What is required: Below is a set of entries; copy all of them exactly.

Provided records:
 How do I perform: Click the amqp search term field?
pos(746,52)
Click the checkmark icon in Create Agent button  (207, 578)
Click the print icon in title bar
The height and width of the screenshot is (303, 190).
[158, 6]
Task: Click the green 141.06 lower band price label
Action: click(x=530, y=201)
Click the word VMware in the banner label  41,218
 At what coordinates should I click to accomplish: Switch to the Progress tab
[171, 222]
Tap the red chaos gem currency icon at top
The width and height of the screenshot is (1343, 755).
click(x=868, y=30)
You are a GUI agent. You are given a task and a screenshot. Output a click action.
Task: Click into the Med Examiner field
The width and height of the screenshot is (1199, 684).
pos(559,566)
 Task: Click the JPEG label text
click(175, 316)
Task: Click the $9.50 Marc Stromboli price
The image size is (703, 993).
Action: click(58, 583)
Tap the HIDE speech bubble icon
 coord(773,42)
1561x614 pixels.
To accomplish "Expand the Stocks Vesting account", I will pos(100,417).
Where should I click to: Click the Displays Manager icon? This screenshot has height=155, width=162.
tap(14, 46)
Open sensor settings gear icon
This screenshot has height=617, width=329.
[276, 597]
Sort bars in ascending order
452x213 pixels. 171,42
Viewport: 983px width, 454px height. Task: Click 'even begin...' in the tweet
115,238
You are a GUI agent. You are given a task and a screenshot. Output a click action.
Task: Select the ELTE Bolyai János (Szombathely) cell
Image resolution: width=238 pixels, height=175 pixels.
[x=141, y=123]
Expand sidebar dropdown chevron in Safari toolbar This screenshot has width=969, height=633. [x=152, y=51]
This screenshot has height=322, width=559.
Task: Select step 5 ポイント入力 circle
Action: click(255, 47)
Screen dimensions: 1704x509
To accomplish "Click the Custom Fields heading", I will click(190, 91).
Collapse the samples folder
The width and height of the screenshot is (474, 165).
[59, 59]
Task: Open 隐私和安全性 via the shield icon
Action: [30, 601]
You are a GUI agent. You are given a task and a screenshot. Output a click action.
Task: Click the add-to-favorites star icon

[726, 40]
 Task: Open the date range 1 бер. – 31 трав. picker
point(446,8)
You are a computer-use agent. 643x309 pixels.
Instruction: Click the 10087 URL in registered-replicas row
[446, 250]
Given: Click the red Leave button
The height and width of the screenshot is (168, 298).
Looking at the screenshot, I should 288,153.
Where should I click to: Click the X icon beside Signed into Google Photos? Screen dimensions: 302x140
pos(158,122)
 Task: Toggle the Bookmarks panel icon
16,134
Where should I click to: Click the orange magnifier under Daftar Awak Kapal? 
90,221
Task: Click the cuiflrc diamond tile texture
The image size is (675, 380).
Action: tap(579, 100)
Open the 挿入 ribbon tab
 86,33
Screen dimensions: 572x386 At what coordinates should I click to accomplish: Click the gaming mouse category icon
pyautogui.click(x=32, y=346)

Exercise result:
 How do I perform: Click the amqp search term field?
pos(746,52)
Click the checkmark icon in Create Agent button  (207, 578)
Click the print icon in title bar
The height and width of the screenshot is (303, 190).
[158, 6]
Task: Click the green 141.06 lower band price label
Action: click(x=530, y=201)
Click the word VMware in the banner label  41,218
 At what coordinates should I click to accomplish: Switch to the Progress tab
[171, 222]
Tap the red chaos gem currency icon at top
The width and height of the screenshot is (1343, 755).
click(x=868, y=30)
You are a GUI agent. You are given a task and a screenshot. Output a click action.
Task: Click into the Med Examiner field
The width and height of the screenshot is (1199, 684).
pos(559,566)
 Task: Click the JPEG label text
click(175, 316)
Task: Click the $9.50 Marc Stromboli price
The image size is (703, 993).
Action: click(58, 583)
Tap the HIDE speech bubble icon
 coord(773,42)
1561x614 pixels.
To accomplish "Expand the Stocks Vesting account", I will pos(100,417).
Where should I click to: Click the Displays Manager icon? This screenshot has height=155, width=162.
tap(14, 46)
Open sensor settings gear icon
This screenshot has height=617, width=329.
[276, 597]
Sort bars in ascending order
452x213 pixels. 171,42
Viewport: 983px width, 454px height. Task: Click 'even begin...' in the tweet
115,238
You are a GUI agent. You are given a task and a screenshot. Output a click action.
Task: Select the ELTE Bolyai János (Szombathely) cell
Image resolution: width=238 pixels, height=175 pixels.
[x=141, y=123]
Expand sidebar dropdown chevron in Safari toolbar This screenshot has width=969, height=633. [x=152, y=51]
This screenshot has height=322, width=559.
Task: Select step 5 ポイント入力 circle
Action: click(255, 47)
Screen dimensions: 1704x509
To accomplish "Click the Custom Fields heading", I will click(190, 91).
Collapse the samples folder
The width and height of the screenshot is (474, 165).
[59, 59]
Task: Open 隐私和安全性 via the shield icon
Action: [30, 601]
You are a GUI agent. You are given a task and a screenshot. Output a click action.
Task: Click the add-to-favorites star icon

[726, 40]
 Task: Open the date range 1 бер. – 31 трав. picker
point(446,8)
You are a computer-use agent. 643x309 pixels.
Instruction: Click the 10087 URL in registered-replicas row
[446, 250]
Given: Click the red Leave button
The height and width of the screenshot is (168, 298).
Looking at the screenshot, I should 288,153.
Where should I click to: Click the X icon beside Signed into Google Photos? Screen dimensions: 302x140
pos(158,122)
 Task: Toggle the Bookmarks panel icon
16,134
Where should I click to: Click the orange magnifier under Daftar Awak Kapal? 
90,221
Task: Click the cuiflrc diamond tile texture
The image size is (675, 380).
Action: tap(579, 100)
Open the 挿入 ribbon tab
 86,33
Screen dimensions: 572x386 At what coordinates should I click to accomplish: Click the gaming mouse category icon
pyautogui.click(x=32, y=346)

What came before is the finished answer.